On the other hand, the free Metro tabloid in London has seen its readership increase since its launch in 1999 from about 100,000 daily to about 1 million today. Murdoch’s analysis is that the majority of Metro’s readership never used to read a newspaper before Metro came on the scene. But he does also believe that the Sun (daily circulation: 3.3 million) may have lost 30,000 – 40,000 readers to the Metro, and other UK national newspapers also had losses which all add up to make the Metro so successful.
“The trend for free papers is to break into a modest profit but, more seriously, to damage existing newspapers. We're watching it very keenly," Murdoch warned. He also does not believe that readers of a free tabloid will graduate, as they grow older, to pay for their newspaper. If he is right then the New York Times Company’s ’ announced strategy for buying into Metro Boston to aid its Boston Globe unit goes out the window.
Metro in London is published by Associated Newspapers, which besides publishing the Daily Mail tabloid nationally also publishes London’s only evening newspaper, the tabloid Evening Standard. The Standard, however, has become very vulnerable over the past year with its circulation dropping by some 8% to 370,000. There are rumors in the market that three publishers –one of them Murdoch – are considering producing a competitive free evening tabloid.
In the UK, BskyB satellite had a great Christmas quarter. Its viewership is now up to more than 7.6 million and it is targeting 8 million by the end of the year. But it is facing increased competition from the Freeview Digital Platform which also had a great Christmas quarter and now has more than 5 million subscribers after just over two years of operation. Some observers believe Freeview could overtake Sky with 10 million viewers by the end of the year.

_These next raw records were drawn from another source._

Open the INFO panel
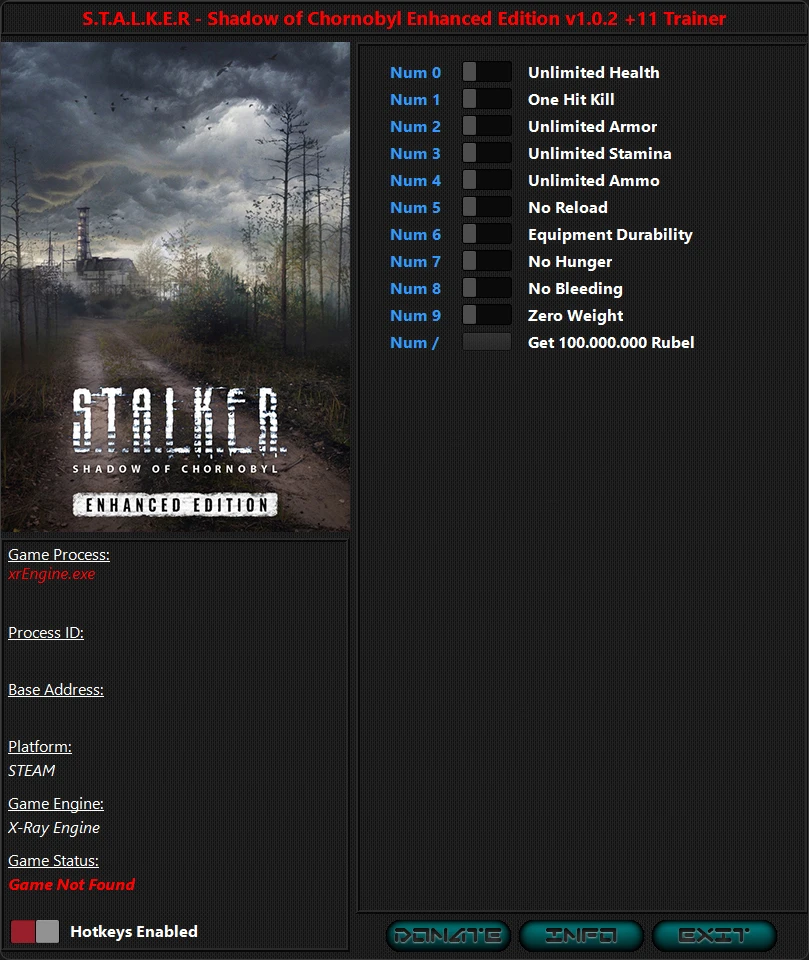 click(581, 936)
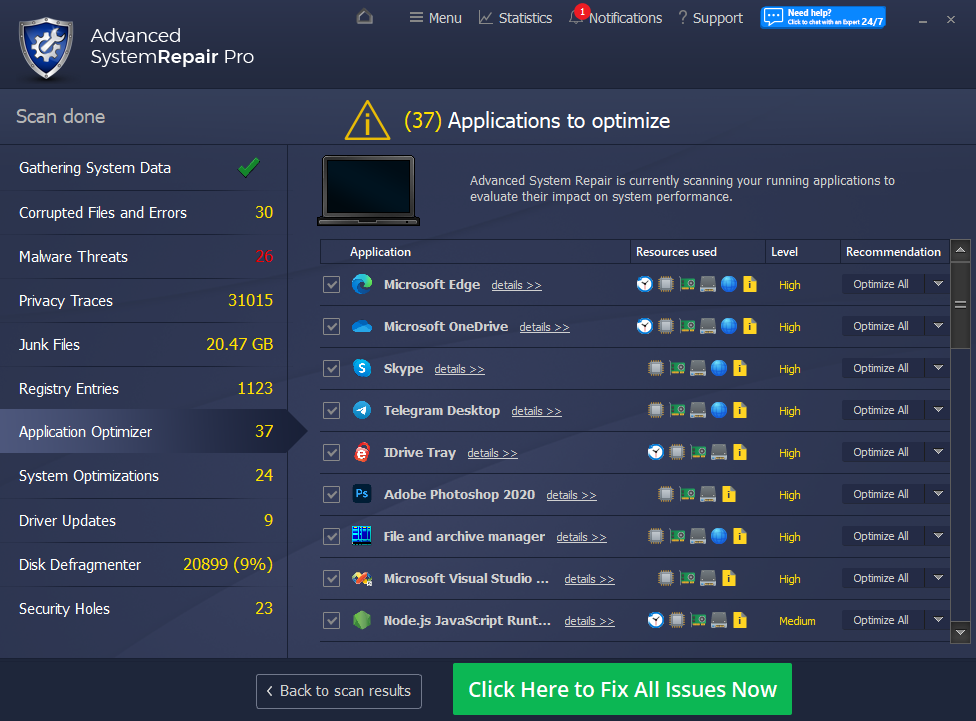976x721 pixels.
Task: Click the Adobe Photoshop 2020 icon
Action: click(x=361, y=494)
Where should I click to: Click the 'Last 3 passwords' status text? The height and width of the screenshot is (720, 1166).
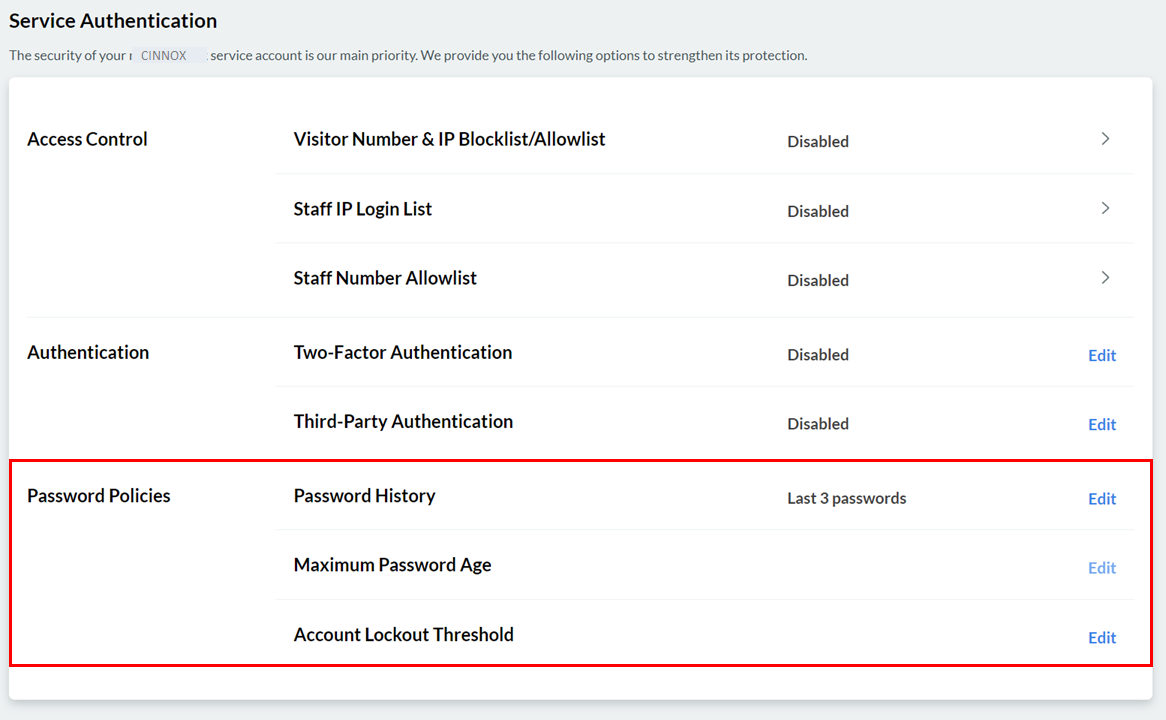point(847,498)
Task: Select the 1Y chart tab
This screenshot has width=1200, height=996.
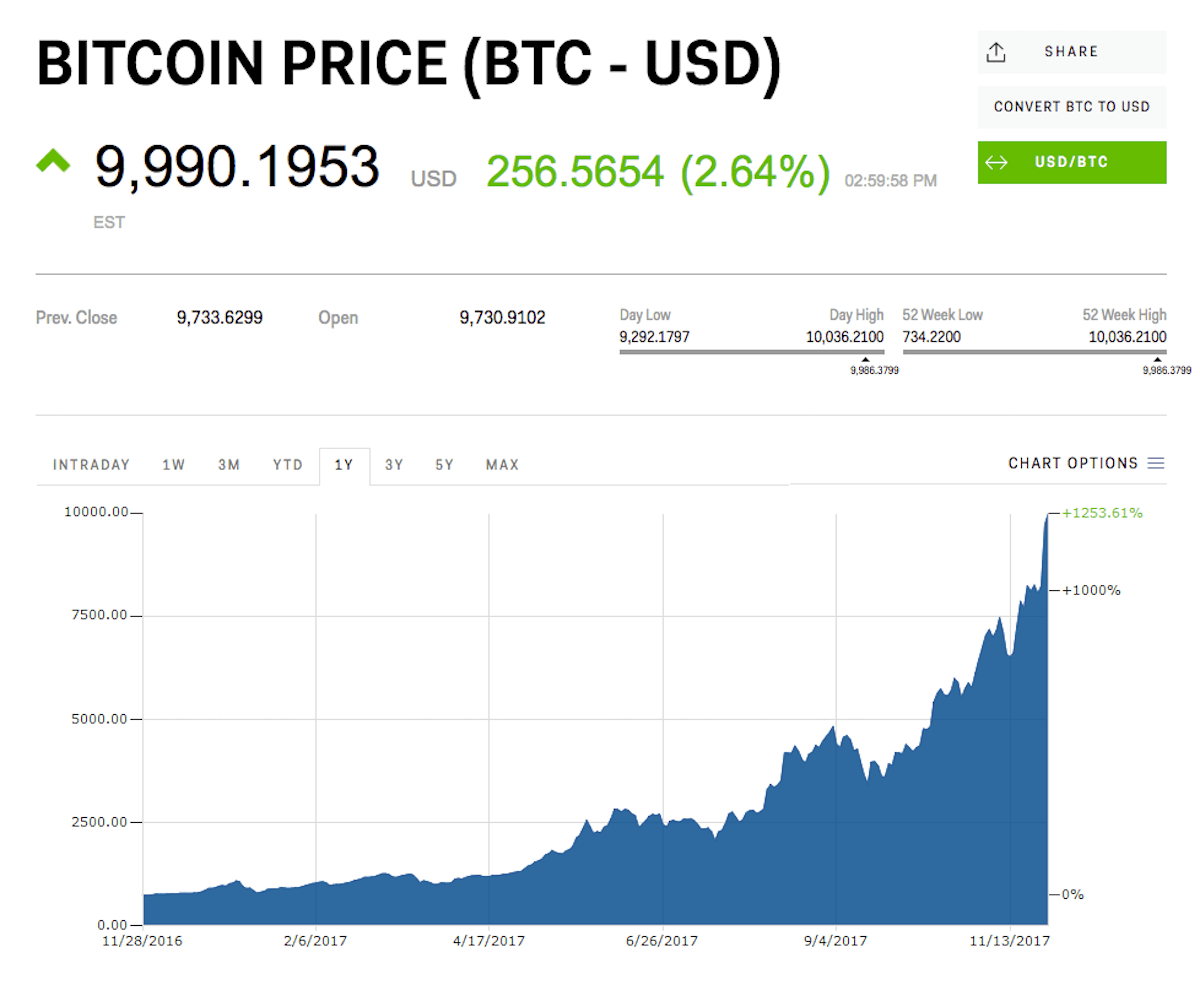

Sky has exclusive sports coverage, first-run movies, and a much larger mufti-channel offering than Freeview, but it involves the viewer buying and installing a satellite dish and paying a monthly fee. With Freeview the viewer just buys a digital set-top box for about €70 and that’s it.
But Murdoch says he is not concerned that Freeview’s success will cut into BskyB’s business. “ We treat it as a demonstration of the hunger for multichannel TV – once they taste it we will be able to offer them something really worthwhile,” he said.
But the BSkyB business is not a matter of just answering the phone to take orders. The marketing cost for each added subscriber increased by 11% from £207 a year ago to £230 today.
Freeview depends on advertising supported free channels, but does not have the exclusive sports coverage for which BskyB has paid top dollar. Murdoch’s view, basically, is that it is the programming, not the platform, that will gain viewers and that is why BskyB believes it will have 10 million subscribers within five years.
But if programming is the key, then there could well be clouds over his Italian satellite business, although he dismisses any such talk. Sky Italia has been growing its business via its exclusive rights to the top Italian football league through the 2006 season.
But in what amounted to almost a midnight raid, Prime Minister Silvio Berlusconi’s Mediaset empire, which is building a terrestrial digital platform, obtained terrestrial digital rights to the league’s top three teams -- he owns one of them -- and started offering in January games for just €3 each via a smart card which can be bought at newspaper kiosks, in comparison to Sky Italia’s monthly contract of some €47 a month.
Murdoch said it was only “propaganda” that Mediaset was having an effect on Sky Italia’s business. “No matter how much noise you may be hearing, competition is minimal and should not be a major factor for years,” he said.
Be that as it may, Sky Italia’s Q4 loss rose to $105 million – above budget – although Murdoch said he expected the business to break even by the end of 2005.
As for the more traditional television media, Murdoch said that contrary to German media reports, he had no plans to buy ProSeibenSat.1, Germany’s top commercial broadcaster.